* [What to do]:
Reproduce every line of the material below, with no changes at all.

* [Records for locating displayed items]:

----------------------------------------

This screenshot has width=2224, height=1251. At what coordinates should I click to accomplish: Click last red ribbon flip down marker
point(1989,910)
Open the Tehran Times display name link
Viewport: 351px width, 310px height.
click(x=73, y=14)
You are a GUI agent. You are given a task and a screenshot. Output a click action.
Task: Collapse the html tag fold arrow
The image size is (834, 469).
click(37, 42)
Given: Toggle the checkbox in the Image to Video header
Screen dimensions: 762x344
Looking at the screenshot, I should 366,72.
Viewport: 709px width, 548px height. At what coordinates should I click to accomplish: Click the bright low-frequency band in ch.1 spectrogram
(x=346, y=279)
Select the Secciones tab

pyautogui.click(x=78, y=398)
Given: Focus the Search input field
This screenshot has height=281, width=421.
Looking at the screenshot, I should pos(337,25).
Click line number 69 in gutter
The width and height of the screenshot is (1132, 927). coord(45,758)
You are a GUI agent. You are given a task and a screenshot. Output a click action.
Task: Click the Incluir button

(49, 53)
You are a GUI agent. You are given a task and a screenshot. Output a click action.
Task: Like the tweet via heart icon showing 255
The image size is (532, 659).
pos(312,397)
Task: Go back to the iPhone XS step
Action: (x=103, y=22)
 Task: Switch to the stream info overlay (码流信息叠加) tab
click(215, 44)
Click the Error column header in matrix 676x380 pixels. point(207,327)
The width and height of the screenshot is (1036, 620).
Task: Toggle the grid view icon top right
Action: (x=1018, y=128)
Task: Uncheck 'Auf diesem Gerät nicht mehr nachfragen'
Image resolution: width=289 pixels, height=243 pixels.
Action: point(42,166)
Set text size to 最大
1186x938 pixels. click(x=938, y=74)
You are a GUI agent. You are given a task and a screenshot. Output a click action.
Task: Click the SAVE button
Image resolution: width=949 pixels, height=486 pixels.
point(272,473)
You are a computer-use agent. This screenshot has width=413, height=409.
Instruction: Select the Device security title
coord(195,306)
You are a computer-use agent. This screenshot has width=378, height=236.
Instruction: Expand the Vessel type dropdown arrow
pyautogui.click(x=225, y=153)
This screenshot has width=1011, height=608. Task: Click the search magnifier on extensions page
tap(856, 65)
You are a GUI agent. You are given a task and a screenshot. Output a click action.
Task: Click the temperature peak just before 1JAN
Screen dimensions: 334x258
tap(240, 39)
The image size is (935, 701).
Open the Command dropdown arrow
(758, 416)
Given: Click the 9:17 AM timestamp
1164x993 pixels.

----------------------------------------

* [Output of the task]:
This screenshot has width=2224, height=1251. At what coordinates should I click to accomplish: Click last red ribbon flip down marker
point(1989,910)
Open the Tehran Times display name link
Viewport: 351px width, 310px height.
click(x=73, y=14)
You are a GUI agent. You are given a task and a screenshot. Output a click action.
Task: Collapse the html tag fold arrow
The image size is (834, 469).
click(37, 42)
Given: Toggle the checkbox in the Image to Video header
Screen dimensions: 762x344
Looking at the screenshot, I should 366,72.
Viewport: 709px width, 548px height. At what coordinates should I click to accomplish: Click the bright low-frequency band in ch.1 spectrogram
(x=346, y=279)
Select the Secciones tab

pyautogui.click(x=78, y=398)
Given: Focus the Search input field
This screenshot has height=281, width=421.
Looking at the screenshot, I should pos(337,25).
Click line number 69 in gutter
The width and height of the screenshot is (1132, 927). coord(45,758)
You are a GUI agent. You are given a task and a screenshot. Output a click action.
Task: Click the Incluir button

(49, 53)
You are a GUI agent. You are given a task and a screenshot. Output a click action.
Task: Like the tweet via heart icon showing 255
The image size is (532, 659).
pos(312,397)
Task: Go back to the iPhone XS step
Action: (x=103, y=22)
 Task: Switch to the stream info overlay (码流信息叠加) tab
click(215, 44)
Click the Error column header in matrix 676x380 pixels. point(207,327)
The width and height of the screenshot is (1036, 620).
Task: Toggle the grid view icon top right
Action: (x=1018, y=128)
Task: Uncheck 'Auf diesem Gerät nicht mehr nachfragen'
Image resolution: width=289 pixels, height=243 pixels.
Action: point(42,166)
Set text size to 最大
1186x938 pixels. click(x=938, y=74)
You are a GUI agent. You are given a task and a screenshot. Output a click action.
Task: Click the SAVE button
Image resolution: width=949 pixels, height=486 pixels.
point(272,473)
You are a computer-use agent. This screenshot has width=413, height=409.
Instruction: Select the Device security title
coord(195,306)
You are a computer-use agent. This screenshot has width=378, height=236.
Instruction: Expand the Vessel type dropdown arrow
pyautogui.click(x=225, y=153)
This screenshot has width=1011, height=608. Task: Click the search magnifier on extensions page
tap(856, 65)
You are a GUI agent. You are given a task and a screenshot. Output a click action.
Task: Click the temperature peak just before 1JAN
Screen dimensions: 334x258
tap(240, 39)
The image size is (935, 701).
Open the Command dropdown arrow
(758, 416)
Given: Click the 9:17 AM timestamp
1164x993 pixels.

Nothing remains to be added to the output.